Pero el poder no permanece para siempre en las mismas manos.
Las potencias ascienden y declinan, las alianzas cambian, las economías se transforman y nuevos actores ocupan espacios que antes parecían reservados a otros.
Quien destruye las reglas suponiendo que siempre será el árbitro puede estar preparando un mundo que termine controlado por sus adversarios.
Esta es quizá la paradoja más grave del momento actual.
China, Rusia u otras potencias podrían ocupar los espacios abandonados por las democracias occidentales, impulsar nuevas instituciones, imponer reglas diferentes o construir otros sistemas de dependencia.

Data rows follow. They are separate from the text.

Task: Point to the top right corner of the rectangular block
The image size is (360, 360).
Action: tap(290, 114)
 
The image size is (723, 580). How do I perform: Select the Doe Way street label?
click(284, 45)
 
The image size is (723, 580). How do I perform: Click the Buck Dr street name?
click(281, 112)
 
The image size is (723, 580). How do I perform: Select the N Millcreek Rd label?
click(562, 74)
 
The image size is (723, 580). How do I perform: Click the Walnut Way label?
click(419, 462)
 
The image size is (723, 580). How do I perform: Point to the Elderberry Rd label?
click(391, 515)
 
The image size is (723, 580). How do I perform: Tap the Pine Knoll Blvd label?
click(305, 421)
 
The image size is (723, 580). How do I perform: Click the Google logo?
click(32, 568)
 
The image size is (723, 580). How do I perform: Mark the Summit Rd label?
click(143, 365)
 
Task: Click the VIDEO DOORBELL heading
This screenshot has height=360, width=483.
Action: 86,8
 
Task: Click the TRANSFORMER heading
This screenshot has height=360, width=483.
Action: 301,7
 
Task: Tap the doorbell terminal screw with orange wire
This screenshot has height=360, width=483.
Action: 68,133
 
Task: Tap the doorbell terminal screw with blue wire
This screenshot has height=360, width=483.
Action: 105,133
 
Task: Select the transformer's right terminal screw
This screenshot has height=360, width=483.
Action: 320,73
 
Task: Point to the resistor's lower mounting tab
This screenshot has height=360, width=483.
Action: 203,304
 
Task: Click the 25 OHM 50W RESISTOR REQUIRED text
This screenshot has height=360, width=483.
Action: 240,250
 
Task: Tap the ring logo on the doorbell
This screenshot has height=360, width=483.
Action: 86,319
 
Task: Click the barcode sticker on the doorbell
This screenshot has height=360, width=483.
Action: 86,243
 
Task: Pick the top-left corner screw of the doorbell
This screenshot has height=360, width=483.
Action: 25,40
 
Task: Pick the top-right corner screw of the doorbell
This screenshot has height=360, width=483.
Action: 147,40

No existe ninguna garantía de que el país que destruya el orden vigente sea quien escriba el siguiente. Por el contrario, podría terminar viviendo dentro de una estructura diseñada por sus competidores.
El mundo creado después de 1945 se basó, al menos en teoría, en una idea sencilla: La fuerza debía quedar sometida al derecho.
La realidad actual parece avanzar hacia la fórmula contraria: el derecho existe mientras no contradiga a la fuerza, este cambio no debe ser subestimado.
Ya que podría significar que la comunidad internacional puede estar perdiendo la convicción de que existen límites comunes y responsabilidades compartidas. Y cuando esa convicción desaparece, cada país comienza a prepararse para un mundo en el que solo contará su capacidad de imponer decisiones.
Un mundo es libre cuando incluso el más fuerte acepta límites que no controla y cuando quienes tienen la responsabilidad de aplicarlos pueden hacerlo sin temor a convertirse, ellos mismos, en condenados sin juicio.